**PROBLEM**: Exclude the pictures and reproduce the remaining data exactly as written.

BEGIN DATA EXCERPTS

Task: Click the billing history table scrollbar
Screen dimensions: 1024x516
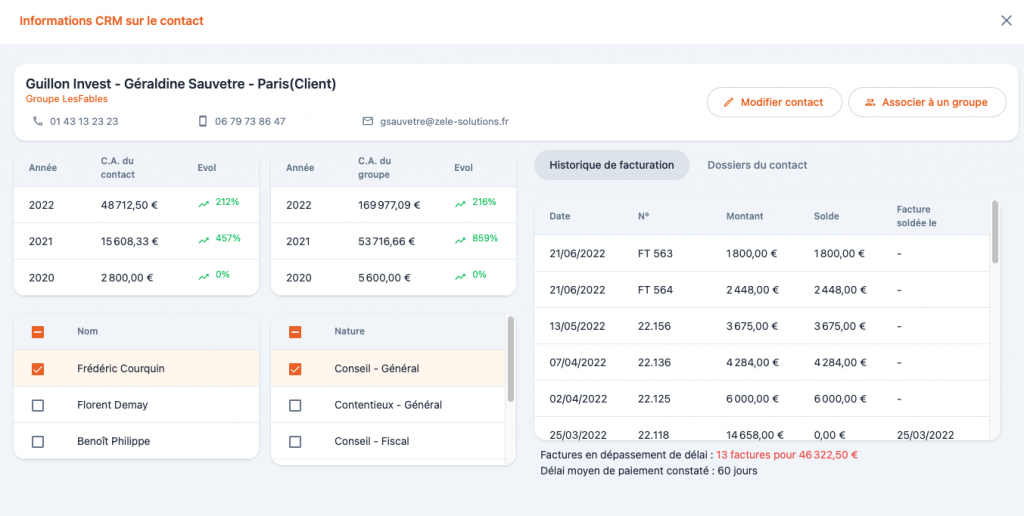Action: tap(994, 233)
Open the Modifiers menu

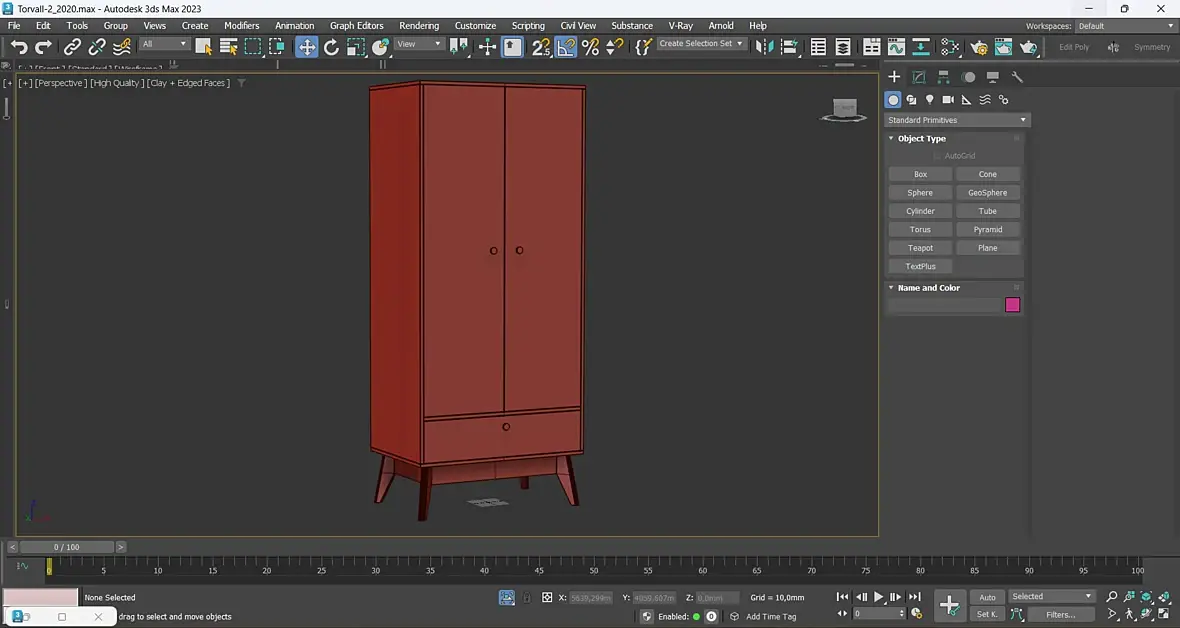point(241,25)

END DATA EXCERPTS

**ANSWER BOX**:
Task: Click the billing history table scrollbar
Screen dimensions: 1024x516
Action: tap(994, 233)
Open the Modifiers menu

point(241,25)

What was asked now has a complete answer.